Pobrediablo le tiró del brazo.

—Cuerno Rojo, él.

—No importa.

—Jefe.

—Les dejaremos regalos.

Jim se quedó sentado en su caballo, con la boca abierta en una enorme sonrisa y sus ojos azules brillando.

Per’necer a Gran Nutria —dijo Pobrediablo.

—Será mejor sacar algo de tabaco, y unas cuentas de cristal y otras cosas —dijo Boone a Jim.

—No tiene squaw —afirmó Pobrediablo—. Squaw morir. Dos squaws morir. Todas las malditas squaws morir. No tiene squaw.

—¿Qué quieres decir?

Pobrediablo señaló.

—Squaw per’nece a Gran Nutria. Cuerno Rojo per’nece a Gran Nutria.

—No sé qué diablos está diciendo este maldito indio —dijo Boone a Jim—, no es más que un chiflado.

El semblante de Jim parecía serio. Estaba sentado reflexionando, con la barba pelirroja reluciente sobre la barbilla y los ojos entrecerrados.

—Creo que no, Boone —de repente levantó la mirada por encima del hombro medio girado de Boone—. ¿Tu hombre, él? —preguntó—. ¿Tu hermano, él?

—¡Hermano! —Pobrediablo dejó escapar la palabra en una explosión, como si hubiera estado buscándola todo el tiempo—. Cuerno Rojo hermano.

—Eh, Ojos de Cerceta —la voz de Jim volvió a sonar—, ¿tú tienes un hombre? ¿Sí? ¿No?

Boone no miró. Si Ojos de Cerceta respondía, no quería escucharlo.
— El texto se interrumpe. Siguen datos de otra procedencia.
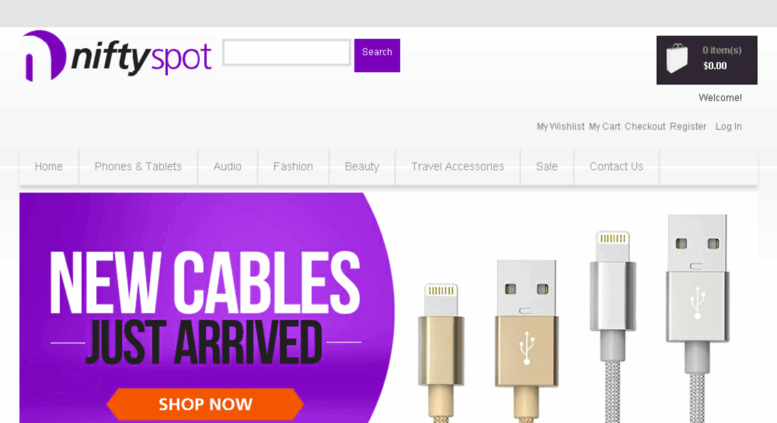Click the cart total $0.00 box
This screenshot has width=777, height=423.
click(707, 60)
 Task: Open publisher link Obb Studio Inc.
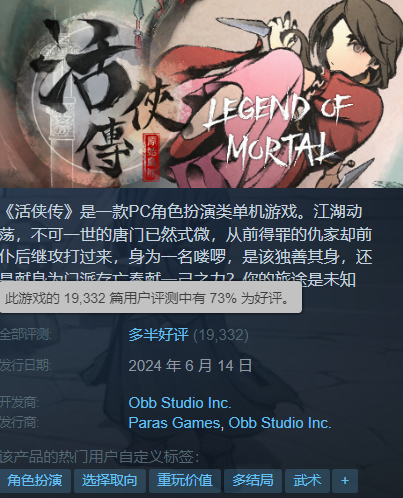pyautogui.click(x=280, y=423)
Lo que sí escuchó a continuación fue a Jim diciéndole:

—¡Venga, Boone! ¡Vamos! Ya es hora de que se lo preguntes.

Contuvo la respiración para que no se notara nada en su rostro. Vio que sus pies volvían a moverse bajo su cuerpo, vio que sus dedos comenzaban a soltar las correas de los fardos, vio la suntuosa piel de puma, el bermellón, el tabaco. Vio en su mente, sin dejar que se cruzaran sus miradas, los atentos y curiosos ojos de Jim sobre él. Tiró del caballo alazán. Detectó el interés que se despertaba en los ojos de Cuerno Rojo mientras este le observaba, pero sobre todo notó, sin necesidad de mirarla, a Ojos de Cerceta, su mirada de reconocimiento y con un brillo que uno podría llegar a pensar que era aprecio.

—Dile que el caballo alazán es un regalo, Pobrediablo, eso y la piel de puma y todo lo demás —se le trababa la lengua al pronunciar unas palabras que tanto había practicado—. El cazador blanco quiere que la hija de Gran Nutria sea su squaw.

El rostro de Cuerno Rojo se tensó y, acto seguido, recuperó su semblante impenetrable, como si hubiera desechado la idea del caballo y se hubiera cerrado totalmente a lo que se decía. Boone bajó la mirada frente a aquella mirada pétrea, la volvió a levantar, buscó más allá y encontró los grandes ojos de Ojos de Cerceta buscándole también, y una dulzura en su boca que tal vez se la estuviera ofreciendo a él. ¡Si al menos pudiera hablar con ella, lejos de Cuerno Rojo y el resto!